══ Extracted material ══

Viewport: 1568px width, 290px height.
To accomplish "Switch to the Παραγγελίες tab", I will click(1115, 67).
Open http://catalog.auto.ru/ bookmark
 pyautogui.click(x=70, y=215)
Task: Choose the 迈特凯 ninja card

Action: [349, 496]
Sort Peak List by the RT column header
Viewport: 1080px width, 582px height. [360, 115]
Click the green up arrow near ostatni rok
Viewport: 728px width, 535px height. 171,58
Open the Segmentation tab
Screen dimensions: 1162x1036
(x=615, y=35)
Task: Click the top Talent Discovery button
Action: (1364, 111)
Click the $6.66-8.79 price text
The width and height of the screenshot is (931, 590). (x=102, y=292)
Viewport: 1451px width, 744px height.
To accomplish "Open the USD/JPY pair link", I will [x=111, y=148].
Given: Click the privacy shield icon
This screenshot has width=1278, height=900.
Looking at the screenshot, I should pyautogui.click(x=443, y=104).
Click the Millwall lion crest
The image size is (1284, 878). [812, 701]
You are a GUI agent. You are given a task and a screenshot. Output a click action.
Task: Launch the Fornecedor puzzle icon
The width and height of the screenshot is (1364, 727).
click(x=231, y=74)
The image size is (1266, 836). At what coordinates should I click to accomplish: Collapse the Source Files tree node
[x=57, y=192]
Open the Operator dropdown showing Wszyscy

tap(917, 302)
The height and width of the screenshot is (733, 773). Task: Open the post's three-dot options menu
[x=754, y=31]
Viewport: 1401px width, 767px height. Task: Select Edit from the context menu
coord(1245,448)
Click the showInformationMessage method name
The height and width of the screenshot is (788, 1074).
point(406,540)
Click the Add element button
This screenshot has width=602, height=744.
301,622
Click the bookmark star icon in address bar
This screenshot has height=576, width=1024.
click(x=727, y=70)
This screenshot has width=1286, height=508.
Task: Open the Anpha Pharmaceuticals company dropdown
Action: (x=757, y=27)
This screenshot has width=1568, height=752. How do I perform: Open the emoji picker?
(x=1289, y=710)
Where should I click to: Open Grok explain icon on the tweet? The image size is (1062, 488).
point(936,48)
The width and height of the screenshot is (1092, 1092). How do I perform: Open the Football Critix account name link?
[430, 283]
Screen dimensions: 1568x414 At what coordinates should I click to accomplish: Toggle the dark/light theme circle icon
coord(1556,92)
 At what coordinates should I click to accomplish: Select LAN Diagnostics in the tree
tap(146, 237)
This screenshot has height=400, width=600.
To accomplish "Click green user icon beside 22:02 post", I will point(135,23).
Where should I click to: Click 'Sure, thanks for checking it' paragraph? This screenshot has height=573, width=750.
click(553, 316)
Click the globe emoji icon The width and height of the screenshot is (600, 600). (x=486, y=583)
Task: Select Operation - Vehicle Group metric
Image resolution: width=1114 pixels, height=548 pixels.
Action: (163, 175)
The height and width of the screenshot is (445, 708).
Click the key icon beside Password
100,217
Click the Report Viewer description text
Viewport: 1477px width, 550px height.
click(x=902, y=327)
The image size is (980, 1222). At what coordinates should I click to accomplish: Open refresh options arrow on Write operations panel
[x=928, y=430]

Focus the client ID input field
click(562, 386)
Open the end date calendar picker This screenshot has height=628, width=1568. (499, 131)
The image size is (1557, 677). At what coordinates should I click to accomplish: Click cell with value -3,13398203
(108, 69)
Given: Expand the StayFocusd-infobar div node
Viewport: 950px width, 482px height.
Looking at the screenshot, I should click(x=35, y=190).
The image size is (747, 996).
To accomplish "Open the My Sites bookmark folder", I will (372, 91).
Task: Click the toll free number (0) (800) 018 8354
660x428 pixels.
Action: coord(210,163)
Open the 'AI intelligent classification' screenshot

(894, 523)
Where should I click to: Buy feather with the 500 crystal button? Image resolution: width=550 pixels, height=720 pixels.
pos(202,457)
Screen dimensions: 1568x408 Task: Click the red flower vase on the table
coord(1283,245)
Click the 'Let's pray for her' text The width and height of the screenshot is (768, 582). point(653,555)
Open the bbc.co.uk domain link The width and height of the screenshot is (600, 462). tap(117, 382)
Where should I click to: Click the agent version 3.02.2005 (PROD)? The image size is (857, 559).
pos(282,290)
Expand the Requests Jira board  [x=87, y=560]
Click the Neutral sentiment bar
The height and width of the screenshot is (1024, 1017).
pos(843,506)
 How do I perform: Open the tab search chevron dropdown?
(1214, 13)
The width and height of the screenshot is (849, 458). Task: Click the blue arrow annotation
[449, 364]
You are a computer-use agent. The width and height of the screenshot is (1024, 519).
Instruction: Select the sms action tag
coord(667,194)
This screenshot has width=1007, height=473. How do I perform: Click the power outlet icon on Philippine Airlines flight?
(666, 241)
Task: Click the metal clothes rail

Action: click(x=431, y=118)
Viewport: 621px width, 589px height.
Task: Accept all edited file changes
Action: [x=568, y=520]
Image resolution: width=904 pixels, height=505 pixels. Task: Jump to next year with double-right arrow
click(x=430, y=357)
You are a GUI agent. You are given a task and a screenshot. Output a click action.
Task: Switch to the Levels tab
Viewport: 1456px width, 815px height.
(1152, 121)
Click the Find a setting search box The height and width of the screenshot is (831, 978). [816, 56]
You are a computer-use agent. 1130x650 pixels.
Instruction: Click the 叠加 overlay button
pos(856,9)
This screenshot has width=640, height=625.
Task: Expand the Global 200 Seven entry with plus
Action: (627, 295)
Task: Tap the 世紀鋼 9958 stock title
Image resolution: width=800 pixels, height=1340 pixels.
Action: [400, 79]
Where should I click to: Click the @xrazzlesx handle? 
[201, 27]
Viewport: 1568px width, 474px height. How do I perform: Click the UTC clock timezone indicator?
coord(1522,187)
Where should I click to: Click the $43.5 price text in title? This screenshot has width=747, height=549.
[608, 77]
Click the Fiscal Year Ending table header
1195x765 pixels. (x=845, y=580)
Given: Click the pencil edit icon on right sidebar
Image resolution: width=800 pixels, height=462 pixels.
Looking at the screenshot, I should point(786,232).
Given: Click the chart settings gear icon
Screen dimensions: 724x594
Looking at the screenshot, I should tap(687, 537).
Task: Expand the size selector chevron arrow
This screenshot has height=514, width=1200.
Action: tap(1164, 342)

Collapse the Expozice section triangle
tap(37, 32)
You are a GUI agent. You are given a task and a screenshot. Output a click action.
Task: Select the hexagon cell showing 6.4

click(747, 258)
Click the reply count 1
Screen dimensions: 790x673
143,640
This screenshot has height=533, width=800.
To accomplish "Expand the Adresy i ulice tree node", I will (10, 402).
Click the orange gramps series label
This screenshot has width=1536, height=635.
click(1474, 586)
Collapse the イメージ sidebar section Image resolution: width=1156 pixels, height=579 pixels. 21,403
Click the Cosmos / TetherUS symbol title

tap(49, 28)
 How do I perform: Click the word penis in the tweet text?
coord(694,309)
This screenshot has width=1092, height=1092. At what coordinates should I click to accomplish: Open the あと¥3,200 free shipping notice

═══

*Work required*
Show all lines from the entries that hold "computer".

*Response to the task*
You are a computer-use agent. The width and height of the screenshot is (1024, 519).
You are a computer-use agent. 1130x650 pixels.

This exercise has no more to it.